§ Directions
Reproduce every line of the material below without changing anything.

[Item-finding records]
============
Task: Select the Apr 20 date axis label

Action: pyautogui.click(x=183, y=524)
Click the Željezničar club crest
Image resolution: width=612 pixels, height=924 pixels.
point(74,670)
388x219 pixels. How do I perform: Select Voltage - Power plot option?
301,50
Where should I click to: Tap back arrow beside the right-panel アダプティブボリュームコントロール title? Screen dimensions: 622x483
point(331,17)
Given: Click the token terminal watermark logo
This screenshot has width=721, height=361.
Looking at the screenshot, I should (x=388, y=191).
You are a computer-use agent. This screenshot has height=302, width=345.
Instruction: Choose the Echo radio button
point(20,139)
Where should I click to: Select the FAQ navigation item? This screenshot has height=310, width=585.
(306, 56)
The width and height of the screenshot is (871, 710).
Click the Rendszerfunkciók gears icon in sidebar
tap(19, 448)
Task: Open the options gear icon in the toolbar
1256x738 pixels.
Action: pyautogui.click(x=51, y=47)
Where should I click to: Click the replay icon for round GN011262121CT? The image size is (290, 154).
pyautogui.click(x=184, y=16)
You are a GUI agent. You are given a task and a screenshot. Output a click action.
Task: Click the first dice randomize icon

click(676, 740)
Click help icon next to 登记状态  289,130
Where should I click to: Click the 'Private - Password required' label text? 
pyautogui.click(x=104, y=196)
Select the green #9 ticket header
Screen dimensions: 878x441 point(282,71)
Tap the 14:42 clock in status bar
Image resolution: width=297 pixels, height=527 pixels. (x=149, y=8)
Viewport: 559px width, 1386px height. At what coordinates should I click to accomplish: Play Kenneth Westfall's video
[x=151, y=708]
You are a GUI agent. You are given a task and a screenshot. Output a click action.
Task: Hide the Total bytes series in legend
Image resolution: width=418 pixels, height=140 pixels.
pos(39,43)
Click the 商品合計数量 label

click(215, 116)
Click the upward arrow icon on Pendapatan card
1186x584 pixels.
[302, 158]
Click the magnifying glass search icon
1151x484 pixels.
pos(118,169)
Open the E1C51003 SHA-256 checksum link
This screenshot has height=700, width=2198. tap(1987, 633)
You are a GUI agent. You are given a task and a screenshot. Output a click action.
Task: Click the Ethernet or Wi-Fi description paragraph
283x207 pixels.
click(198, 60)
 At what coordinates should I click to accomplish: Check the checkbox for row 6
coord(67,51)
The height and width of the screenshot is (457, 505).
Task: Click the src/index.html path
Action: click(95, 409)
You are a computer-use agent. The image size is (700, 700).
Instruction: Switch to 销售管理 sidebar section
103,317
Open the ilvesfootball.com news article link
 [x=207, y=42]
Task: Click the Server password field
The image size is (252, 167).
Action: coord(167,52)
============
§ Output below
Task: Select the Apr 20 date axis label

Action: pyautogui.click(x=183, y=524)
Click the Željezničar club crest
Image resolution: width=612 pixels, height=924 pixels.
point(74,670)
388x219 pixels. How do I perform: Select Voltage - Power plot option?
301,50
Where should I click to: Tap back arrow beside the right-panel アダプティブボリュームコントロール title? Screen dimensions: 622x483
point(331,17)
Given: Click the token terminal watermark logo
This screenshot has width=721, height=361.
Looking at the screenshot, I should (x=388, y=191).
You are a computer-use agent. This screenshot has height=302, width=345.
Instruction: Choose the Echo radio button
point(20,139)
Where should I click to: Select the FAQ navigation item? This screenshot has height=310, width=585.
(306, 56)
The width and height of the screenshot is (871, 710).
Click the Rendszerfunkciók gears icon in sidebar
tap(19, 448)
Task: Open the options gear icon in the toolbar
1256x738 pixels.
Action: pyautogui.click(x=51, y=47)
Where should I click to: Click the replay icon for round GN011262121CT? The image size is (290, 154).
pyautogui.click(x=184, y=16)
You are a GUI agent. You are given a task and a screenshot. Output a click action.
Task: Click the first dice randomize icon

click(676, 740)
Click help icon next to 登记状态  289,130
Where should I click to: Click the 'Private - Password required' label text? 
pyautogui.click(x=104, y=196)
Select the green #9 ticket header
Screen dimensions: 878x441 point(282,71)
Tap the 14:42 clock in status bar
Image resolution: width=297 pixels, height=527 pixels. (x=149, y=8)
Viewport: 559px width, 1386px height. At what coordinates should I click to accomplish: Play Kenneth Westfall's video
[x=151, y=708]
You are a GUI agent. You are given a task and a screenshot. Output a click action.
Task: Hide the Total bytes series in legend
Image resolution: width=418 pixels, height=140 pixels.
pos(39,43)
Click the 商品合計数量 label

click(215, 116)
Click the upward arrow icon on Pendapatan card
1186x584 pixels.
[302, 158]
Click the magnifying glass search icon
1151x484 pixels.
pos(118,169)
Open the E1C51003 SHA-256 checksum link
This screenshot has height=700, width=2198. tap(1987, 633)
You are a GUI agent. You are given a task and a screenshot. Output a click action.
Task: Click the Ethernet or Wi-Fi description paragraph
283x207 pixels.
click(198, 60)
 At what coordinates should I click to accomplish: Check the checkbox for row 6
coord(67,51)
The height and width of the screenshot is (457, 505).
Task: Click the src/index.html path
Action: click(95, 409)
You are a computer-use agent. The image size is (700, 700).
Instruction: Switch to 销售管理 sidebar section
103,317
Open the ilvesfootball.com news article link
 [x=207, y=42]
Task: Click the Server password field
The image size is (252, 167).
Action: coord(167,52)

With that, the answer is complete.